Paulo Suess – O chimarrão, provavelmente, já tomava
na Argentina. Não precisava muito de inculturação (risos).
Mas os outros são grandes elementos. O Papa é bom em dar sinais, que vão mais
longe do que as palavras. Porém, nós sabemos que ele está numa estrutura ainda
muito cristalizada e, para aquecer um pouco esses cristais, ainda não conseguiu
tudo. E não pode fazer tudo como nós pensamos, como falamos nos corredores porque,
se ele fizer isso, amanhã outro papa iria desfazer. Então, ele precisa também
em tudo lutar internamente por um grande consenso para poder dar durabilidade
para novos caminhos e para que não possam dizer que esse não é o caminho e
parar tudo, levando para outra direção.
Pe Modino – Qual é sua expectativa para o
“pós-sínodo”, o que espera que pode nascer dessa experiência sinodal?

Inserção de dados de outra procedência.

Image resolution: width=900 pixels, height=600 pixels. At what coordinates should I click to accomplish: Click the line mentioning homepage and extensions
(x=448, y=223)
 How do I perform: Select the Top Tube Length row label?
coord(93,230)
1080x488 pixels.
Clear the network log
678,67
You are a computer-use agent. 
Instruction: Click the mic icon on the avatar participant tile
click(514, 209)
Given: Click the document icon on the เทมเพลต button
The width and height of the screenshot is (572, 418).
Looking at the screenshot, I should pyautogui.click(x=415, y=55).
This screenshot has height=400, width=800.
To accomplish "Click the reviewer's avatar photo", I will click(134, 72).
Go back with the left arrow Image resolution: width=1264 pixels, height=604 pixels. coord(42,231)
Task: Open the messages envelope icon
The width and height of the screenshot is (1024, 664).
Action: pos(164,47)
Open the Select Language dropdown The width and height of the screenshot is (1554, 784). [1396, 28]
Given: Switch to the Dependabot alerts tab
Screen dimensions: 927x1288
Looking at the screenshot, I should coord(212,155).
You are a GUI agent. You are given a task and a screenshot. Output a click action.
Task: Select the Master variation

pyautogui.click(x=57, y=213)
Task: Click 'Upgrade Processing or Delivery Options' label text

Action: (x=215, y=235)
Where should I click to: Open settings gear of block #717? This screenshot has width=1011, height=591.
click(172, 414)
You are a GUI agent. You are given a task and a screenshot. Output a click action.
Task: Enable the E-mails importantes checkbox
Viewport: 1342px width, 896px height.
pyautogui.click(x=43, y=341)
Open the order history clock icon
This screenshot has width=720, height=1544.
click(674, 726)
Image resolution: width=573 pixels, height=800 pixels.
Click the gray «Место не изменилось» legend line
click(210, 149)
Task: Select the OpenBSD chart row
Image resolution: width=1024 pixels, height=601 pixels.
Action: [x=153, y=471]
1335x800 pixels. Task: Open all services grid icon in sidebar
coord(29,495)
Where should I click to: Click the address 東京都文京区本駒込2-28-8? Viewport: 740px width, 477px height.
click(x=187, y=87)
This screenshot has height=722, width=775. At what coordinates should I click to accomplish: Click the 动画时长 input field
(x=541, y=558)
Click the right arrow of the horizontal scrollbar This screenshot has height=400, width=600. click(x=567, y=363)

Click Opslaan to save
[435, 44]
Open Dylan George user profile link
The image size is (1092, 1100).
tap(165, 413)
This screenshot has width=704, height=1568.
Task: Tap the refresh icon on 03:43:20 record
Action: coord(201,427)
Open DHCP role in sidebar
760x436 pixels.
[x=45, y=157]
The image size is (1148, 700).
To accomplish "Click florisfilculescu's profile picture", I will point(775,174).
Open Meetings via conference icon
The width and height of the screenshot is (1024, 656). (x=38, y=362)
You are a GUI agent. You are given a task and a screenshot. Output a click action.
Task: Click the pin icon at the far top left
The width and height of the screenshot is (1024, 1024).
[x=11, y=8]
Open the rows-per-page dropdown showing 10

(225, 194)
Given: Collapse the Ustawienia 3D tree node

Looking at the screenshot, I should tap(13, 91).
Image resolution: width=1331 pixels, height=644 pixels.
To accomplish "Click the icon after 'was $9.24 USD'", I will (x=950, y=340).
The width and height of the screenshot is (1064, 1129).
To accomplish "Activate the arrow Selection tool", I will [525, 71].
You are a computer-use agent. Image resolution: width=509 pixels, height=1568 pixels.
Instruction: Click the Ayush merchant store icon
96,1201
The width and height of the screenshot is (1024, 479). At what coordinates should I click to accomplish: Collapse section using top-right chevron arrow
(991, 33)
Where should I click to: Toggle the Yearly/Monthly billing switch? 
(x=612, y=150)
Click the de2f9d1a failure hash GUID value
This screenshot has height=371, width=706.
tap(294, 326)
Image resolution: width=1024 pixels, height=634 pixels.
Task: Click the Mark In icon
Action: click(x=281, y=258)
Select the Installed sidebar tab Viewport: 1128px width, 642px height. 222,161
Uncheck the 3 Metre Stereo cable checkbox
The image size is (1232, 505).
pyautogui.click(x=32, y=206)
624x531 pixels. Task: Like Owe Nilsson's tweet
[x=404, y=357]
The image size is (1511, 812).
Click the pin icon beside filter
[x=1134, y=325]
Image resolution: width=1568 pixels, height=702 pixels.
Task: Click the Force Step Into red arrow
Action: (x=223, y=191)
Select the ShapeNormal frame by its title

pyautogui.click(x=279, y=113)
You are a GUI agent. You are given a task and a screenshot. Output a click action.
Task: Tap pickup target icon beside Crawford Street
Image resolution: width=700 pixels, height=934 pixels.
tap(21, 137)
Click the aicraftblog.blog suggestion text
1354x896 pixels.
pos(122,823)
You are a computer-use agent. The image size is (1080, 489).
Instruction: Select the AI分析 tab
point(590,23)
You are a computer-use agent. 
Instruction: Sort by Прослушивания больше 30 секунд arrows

Paulo Suess – Eu creio que o pós-sínodo vai ser como o Concílio Vaticano
II. Vai haver momentos em que se esquece, momentos em que nos
lembramos e vai haver, sobretudo, horizontes e processos iniciados e, mesmo se
não der para concluir tudo no Sínodo, na admoestação apostólica que o Papa vai
fazer no documento, marcará que os caminhos são abertos. E são abertos para, na
região, nos sentarmos e pensarmos como vamos aplicar essa parte do Sínodo em
nossa região, em nossa diocese.
Esse é o caminho sinodal, ele é mais complicado do que o caminho ditatorial ou imperial em que
se decide. No Sínodo, se quer trabalhar na base do
consenso. E consenso não da unanimidade, porém num grande consenso, o que leva
tempo, tempo de conscientização da própria Igreja, dos nossos irmãos. E, ainda,
vai depender da nomeação de bispos, da escolha de padres, vai depender muito da
formação de padres, que se falou que não se faça em redomas, mas com processos
participativos, com o povo, com a comunidade. Tudo isso leva tempo porque
implica em mudanças culturais.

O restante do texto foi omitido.